Repeat exactly the line with "Task: Go to next news item arrow" and each line after it to the end of the data below; pictures stay out.

Dataset entries ->
[Start of section]

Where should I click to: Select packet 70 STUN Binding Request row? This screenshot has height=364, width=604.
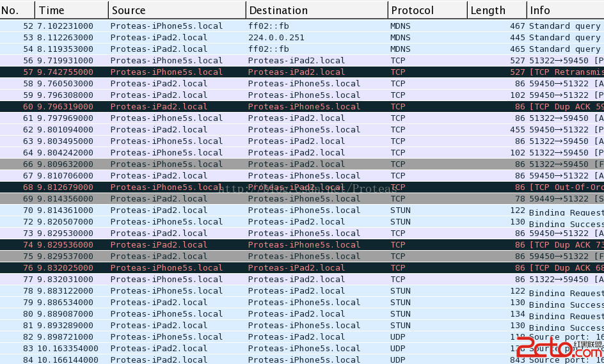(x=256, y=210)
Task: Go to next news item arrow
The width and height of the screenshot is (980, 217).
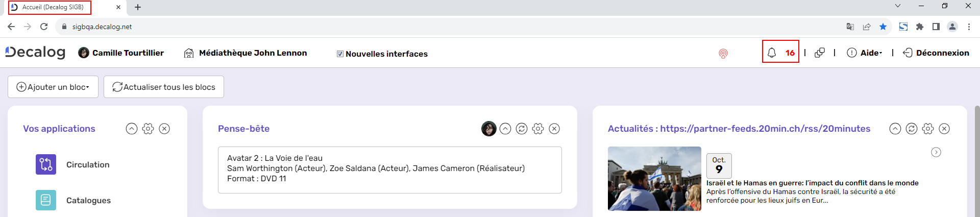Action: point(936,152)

[End of section]

ANSWER SECTION ->
Task: Go to next news item arrow
The width and height of the screenshot is (980, 217).
Action: point(936,152)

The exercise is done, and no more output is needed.